● WHAT YOU WILL DO
List all lines in the material below that contain "screenshot".

********************

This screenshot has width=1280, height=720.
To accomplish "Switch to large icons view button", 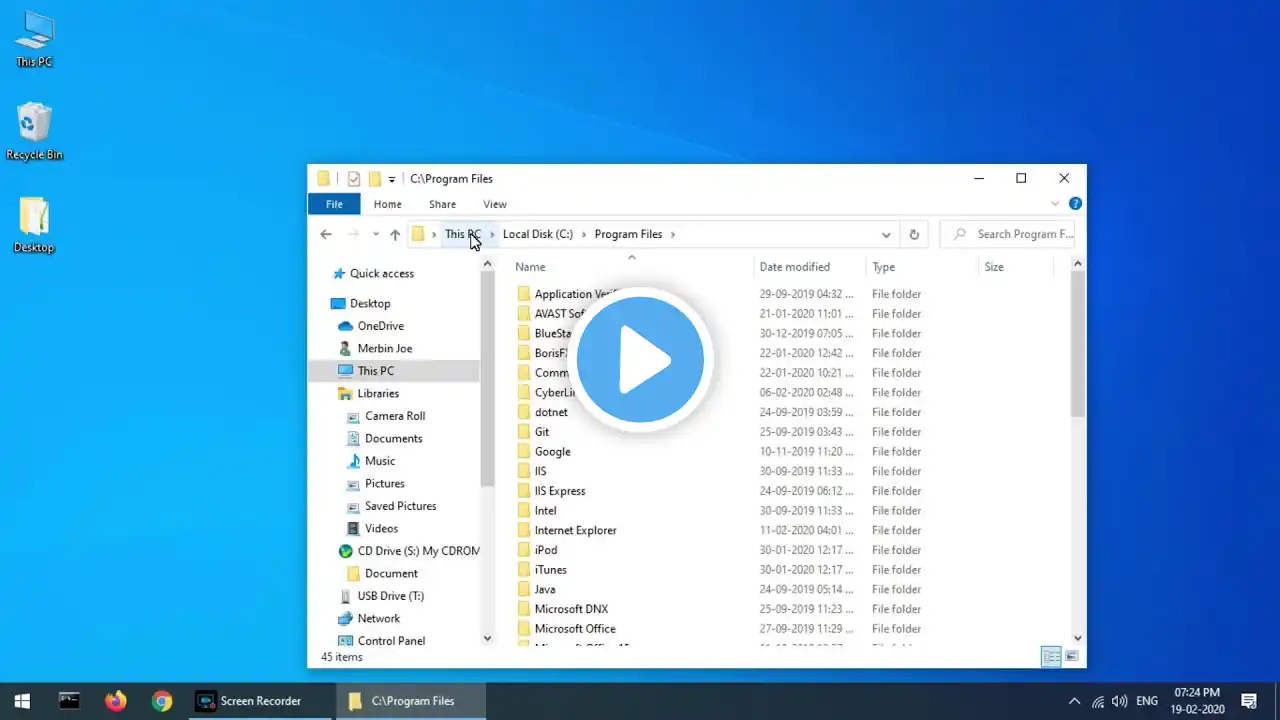I will click(x=1072, y=657).
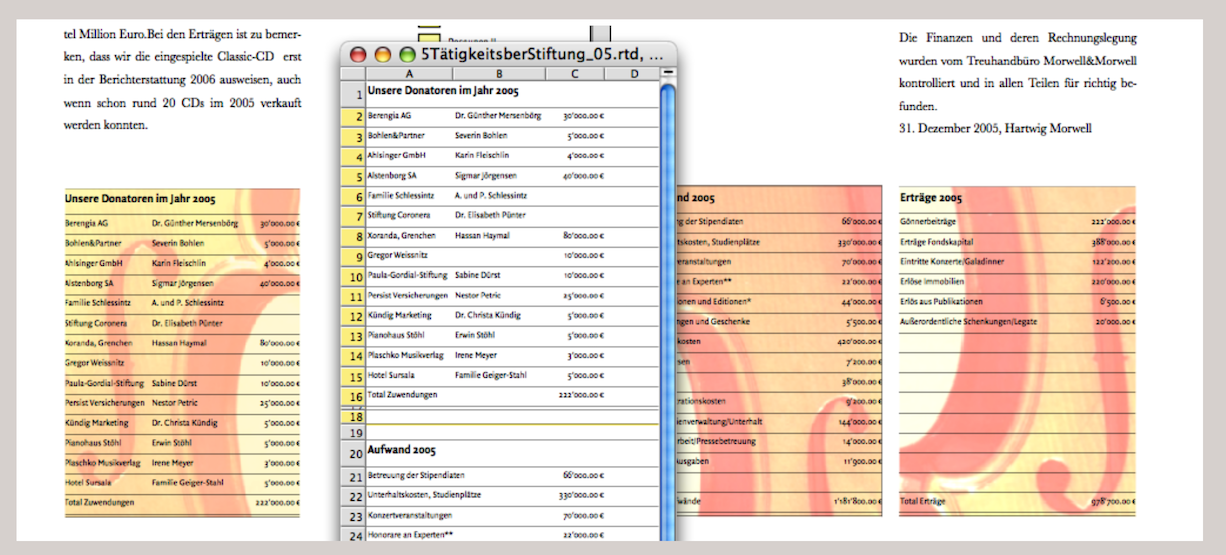Image resolution: width=1226 pixels, height=555 pixels.
Task: Close the 5TätigkeitsberStiftung_05.rtd window
Action: click(358, 54)
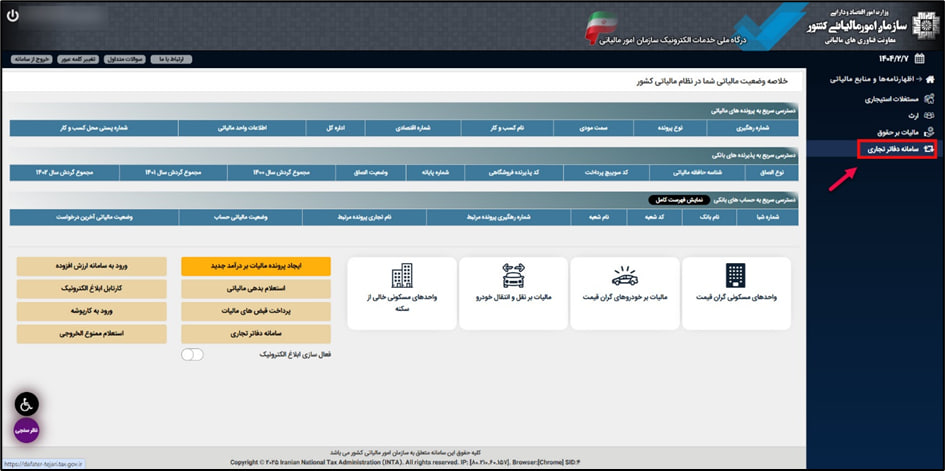Select the نقل و انتقال خودرو transfer icon card

[x=512, y=293]
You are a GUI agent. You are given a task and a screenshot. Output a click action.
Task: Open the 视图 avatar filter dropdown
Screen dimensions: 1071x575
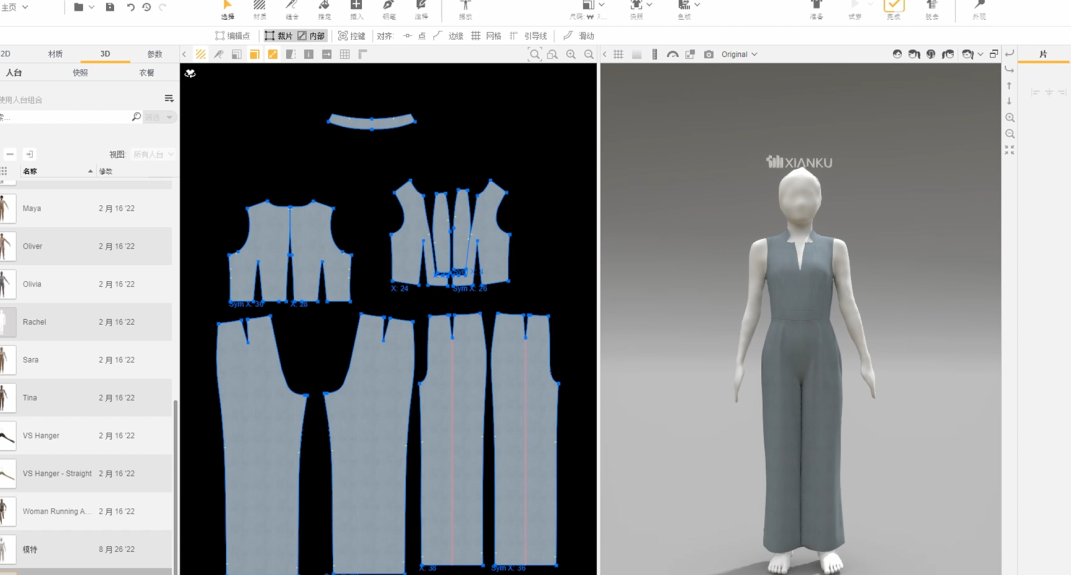click(x=153, y=154)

********************

● SOLUTION FOR THIS PROBLEM
This screenshot has width=1280, height=720.
You are a GUI agent. You are given a task and a screenshot. Output a click action.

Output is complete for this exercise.